Level 5 Valued Member
@Kettlebelephant thanks for the tips. I see how your suggestions about just focusing on the strength work through loaded carries, rucking, etc., makes a lot more sense than just focusing on barbell work. I appreciate that. Yeah, I meant that my bodyfat percentage was 26.3%. I have been working on my master's thesis for the past 6 months, so just been sitting a lot and many late nights. But you are correct, I am working on bringing that down as I come towards the end of my thesis work.

@Geoff Chafe I think your tips for shoulder endurance are right on, especially for longer paddling sessions and canoe carries. My arms and back are generally good during long canoe trips, but I definitely need to work more on the rotational strength side. I will keep that in mind.

@offwidth I will work more rucking into my plan. I like being outside much better than hanging out in the gym anyway.

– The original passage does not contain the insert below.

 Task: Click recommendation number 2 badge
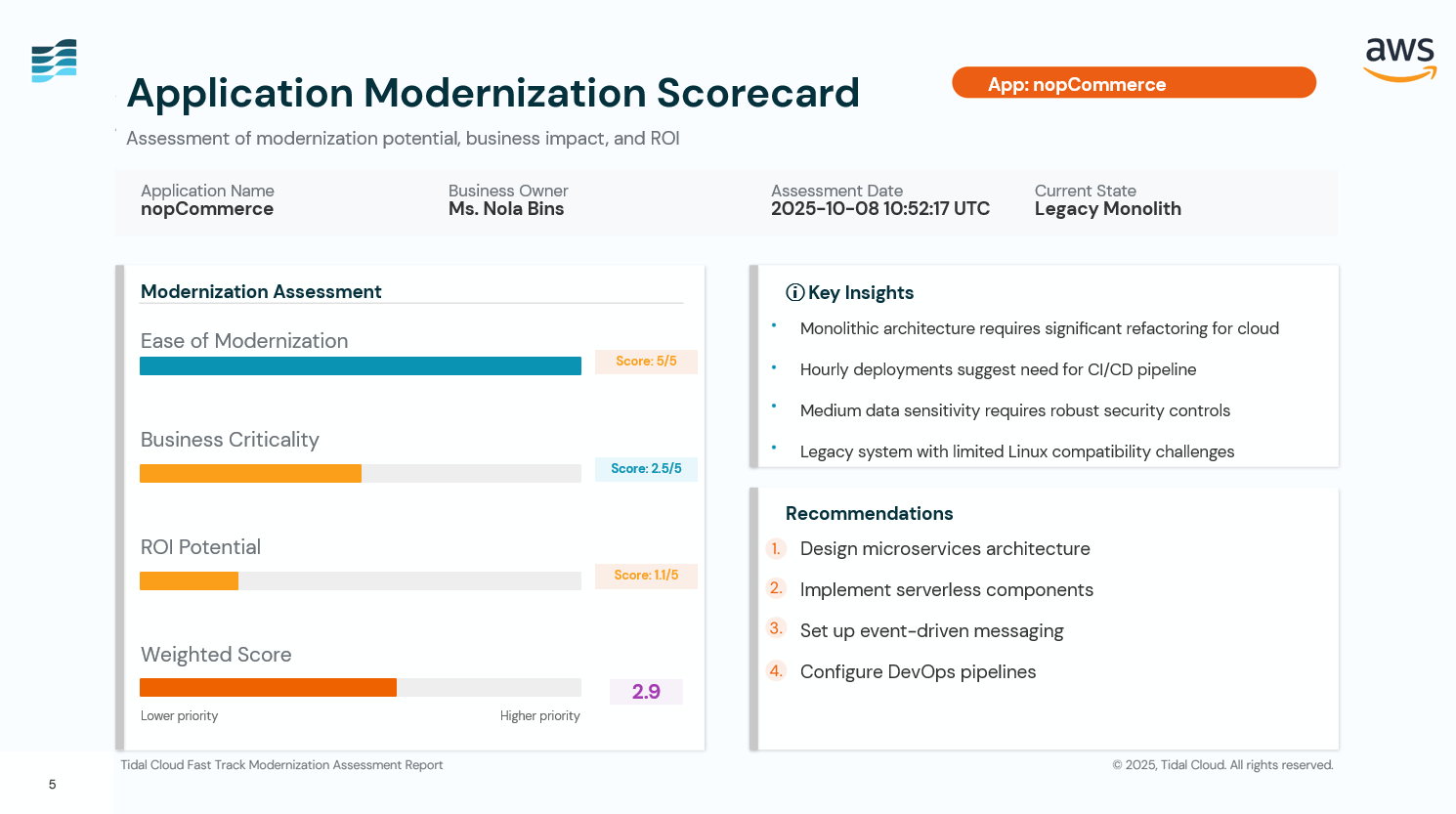coord(776,588)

This is very helpful. I think my mind was wrapped around a barbell-centric notion of strength work with a kettlebell-centric notion of conditioning. So I see from everyone's comments that I can do a lot of the strength work outside of the barbell world--especially for sports specific training.

Deleted member 5559

A favorite of mine in preparation for a backpacking trip is TGUs with additional OH lunges at the top of the get-up using a lighter weight. Lots of structural integrity and strength endurance.


Level 9 Valued Member
Another point concerning rucking as training. Based on what you are training for I wouldn't recommend going with too heavy of a pack. Personally when I ruck train, I use event pack weight or slightly over. (In the example you gave of 30lbs, I would train with 35lbs, certainly no more than 40) I would however vary volume, frequency, terrain, and speed.
I have had to carry some ungodly heavy packs over the years...


Level 5 Valued Member
@BroMo Oh I like that combination. I will include that in my workouts. I like those stability type exercises since there are so many chances to get injured out in the wild--especially when dealing with balancing heavy packs over uneven terrain.


Level 5 Valued Member
@offwidth That is a good tip. I have been working on moving towards more ultralight backpacking, so I am generally able to get my pack weight to somewhere between 12-17lb, depending on whether I am backpacking in the winter or during the spring, summer, fall. I think 35lb sounds is a good practice weight because there are those times when gear gets wet or you need to pack a bunch of extra gear because you expect stuff will get wet :). Now if you have any tips on how to keep your boots from freezing overnight . . . .


Level 9 Valued Member
Light is right....
Even on overnight Alpine Climbing trips I can manage to get my pack weight down to under 25lbs, and that's including rope, hardware, helmet, etc. (but it's pretty spartan)
The only way to keep your boots from freezing overnight is to keep them in your sleeping bag.

Steve Freides

Elite Certified Instructor
Too many choices here, IMHO, and combined density training is, for my simple mind, complicated. My questions and observations to you:

If you want to lose fat, make that a priority, focusing on your diet, and doing Kettlebell Simple and Sininster. Try that for 3-6 months, and put the barbell away or just do some easy lifting with it a couple of times a week but keep things at 75-80% 1RM and no more, and keep the volume low.

If you additional training, walk. Walk easily for time and distance, and add some weight if you can still keep the effort no more than moderate.

Lose fat, do S&S, walk - that's my advice.